COLUMBUS — Today is known as Bloody Tuesday for the Ohio State football team.
One afternoon per week, the players go full tilt in full pads — no mercy reserved for anyone but quarterbacks wearing black jersey. Coach Urban Meyer wants it to be the hardest- hitting practice in the country.
"Tuesday is awful," Meyer said. "Inside drills, run emphasis. Just bad stuff. It's all the hard blitzes, all the hard looks."
This week's edition? Expect a bigger helping of awfulness and bad stuff.
Meyer suggested as much Monday as No. 16 OSU attempts to fix their suddenly elastic defense heading into Saturday's nonconference finale against Alabama-Birmingham.
A veteran unit that figured to be the team's backbone as an inexperienced offense wet its feet in a new system bent and broke against California. The Silver Bullets dodged one in their stirring 35-28 victory.

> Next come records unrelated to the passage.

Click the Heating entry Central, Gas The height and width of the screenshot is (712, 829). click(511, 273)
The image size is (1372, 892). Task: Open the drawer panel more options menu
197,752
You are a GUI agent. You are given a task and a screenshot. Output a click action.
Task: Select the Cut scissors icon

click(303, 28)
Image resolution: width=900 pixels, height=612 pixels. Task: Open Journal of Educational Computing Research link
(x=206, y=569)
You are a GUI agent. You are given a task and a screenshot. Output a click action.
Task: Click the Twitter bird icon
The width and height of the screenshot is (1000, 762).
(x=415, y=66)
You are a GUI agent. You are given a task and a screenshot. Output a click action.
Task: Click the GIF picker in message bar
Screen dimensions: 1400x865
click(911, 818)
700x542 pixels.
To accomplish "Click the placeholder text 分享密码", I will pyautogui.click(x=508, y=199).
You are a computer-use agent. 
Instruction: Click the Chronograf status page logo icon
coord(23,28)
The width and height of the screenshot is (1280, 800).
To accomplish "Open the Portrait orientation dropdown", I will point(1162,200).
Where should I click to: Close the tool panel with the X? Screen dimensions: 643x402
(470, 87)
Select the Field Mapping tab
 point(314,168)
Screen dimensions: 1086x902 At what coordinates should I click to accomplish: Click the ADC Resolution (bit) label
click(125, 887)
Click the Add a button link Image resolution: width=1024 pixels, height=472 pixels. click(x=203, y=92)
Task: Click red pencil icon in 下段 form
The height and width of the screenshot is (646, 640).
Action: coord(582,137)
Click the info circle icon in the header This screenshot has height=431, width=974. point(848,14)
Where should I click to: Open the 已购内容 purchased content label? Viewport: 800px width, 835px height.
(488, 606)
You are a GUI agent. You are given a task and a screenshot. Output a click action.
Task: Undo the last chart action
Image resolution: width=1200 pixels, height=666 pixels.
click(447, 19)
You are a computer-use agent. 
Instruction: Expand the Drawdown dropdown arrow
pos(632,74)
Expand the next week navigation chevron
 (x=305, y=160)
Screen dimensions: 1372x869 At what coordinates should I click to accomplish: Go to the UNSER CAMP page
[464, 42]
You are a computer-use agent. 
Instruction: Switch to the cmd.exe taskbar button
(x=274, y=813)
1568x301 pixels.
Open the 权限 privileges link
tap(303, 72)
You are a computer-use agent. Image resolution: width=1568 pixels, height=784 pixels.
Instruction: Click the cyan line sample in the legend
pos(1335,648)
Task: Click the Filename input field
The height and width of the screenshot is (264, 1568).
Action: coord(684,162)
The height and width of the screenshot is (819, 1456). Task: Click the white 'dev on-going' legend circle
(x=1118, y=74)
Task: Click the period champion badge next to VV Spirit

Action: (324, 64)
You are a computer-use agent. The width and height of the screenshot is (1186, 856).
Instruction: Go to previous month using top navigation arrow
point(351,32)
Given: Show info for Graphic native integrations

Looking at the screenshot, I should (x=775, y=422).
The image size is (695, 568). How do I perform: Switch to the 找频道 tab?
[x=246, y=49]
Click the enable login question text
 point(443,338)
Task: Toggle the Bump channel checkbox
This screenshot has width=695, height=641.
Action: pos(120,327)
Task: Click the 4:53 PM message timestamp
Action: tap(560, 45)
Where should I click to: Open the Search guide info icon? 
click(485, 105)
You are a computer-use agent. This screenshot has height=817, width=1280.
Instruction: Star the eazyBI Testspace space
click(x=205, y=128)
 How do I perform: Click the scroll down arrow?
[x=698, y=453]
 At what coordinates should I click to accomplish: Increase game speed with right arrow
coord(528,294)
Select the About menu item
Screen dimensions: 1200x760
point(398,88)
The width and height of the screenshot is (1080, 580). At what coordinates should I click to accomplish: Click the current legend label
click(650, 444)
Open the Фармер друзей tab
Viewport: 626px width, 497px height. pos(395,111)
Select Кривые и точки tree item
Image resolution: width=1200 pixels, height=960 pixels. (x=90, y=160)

While the Buckeyes had six sacks and clinched the win with a Christian Bryant interception in the dying minutes, they whiffed on tackles at a rate Meyer called "alarming." OSU allowed the Golden Bears 512 yards of offense — the most by a visitor at Ohio Stadium since 1999; let a sophomore reserve running back dash for 160 yards on four carries — including an 81-yard touchdown run that was the longest by an opponent in the Horseshoe's 90-year history; and yielded six plays of 25 or more yards.
After Cal's Brendan Bigelow shed three tackles en route to a game- tying 59-yard scoring run in the fourth quarter, Meyer put both hands to his head as if in disbelief.
"I know we tackle more than anybody, but obviously it's not getting the job done, so we have to tackle more," Meyer said. "Instead of one day a week [in practice], we'll probably have to go two now. It's all about fundamentals."
Defensive coordinator Luke Fickell called the performance unacceptable.
"Does it hurt? Yeah," he said. "Is there a knot in the bottom of my stomach? Yeah. Was I in bed watching the game Saturday night instead of other games? Yeah."
Beyond the missed tackles, blame could be spread in many directions. The Buckeyes at times suffered the blowback of more blitzes. Their linebackers are inexperienced. Senior Etienne Sabino and sophomores Ryan Shazier and Curtis Grant began the season with eight combined career starts. And coaches hinted some of the issues were scheme-related.
Meyer also heaped praise on California, taking offense when a reporter said the Buckeyes "by all rights" should have won by more than a touchdown.
"If you want to come watch film with me, they've got some very good players," he said. "Probably as good of players as we've got."
Still, Meyer said there was no excuse for the number of big plays.
"I've watched them for a long time, and I can't remember an Ohio State defense that's given up this many," he said. "We've got to stop or we'll lose a game."
Meyer said the team's focus in practice will budge from creating turnovers — the Buckeyes already have six interceptions after picking off just 13 passes last season — to just plain bringing the opponent down.
"You get what you emphasize," Meyer said. "All I heard about was lack of turnovers a year ago, and certainly we are creating some more.
"We make a huge emphasis on stripping the ball. If you watch one of those tackles, it looked like the guy was going after the ball instead of wrapping him up."
The preparation begins on Bloody Tuesday.
"We're going to coach them hard," Fickell said. "It's a lot easier to coach them harder when you came away with a win."
EXTRA POINTS: Meyer expects John Simon to play Saturday, though he knows the senior defensive end would not tell him if he could not. Simon played against California despite a throbbing shoulder. "He said, ‘I feel a lot better than I did a week ago.' I told him, ‘You did not tell me that a week ago, John.' He said, ‘My shoulder is a long way from my heart.'" … Ohio State's Sept. 29 conference opener at Michigan State will kick off at 3:30 p.m. and be televised by ABC, the Big Ten announced.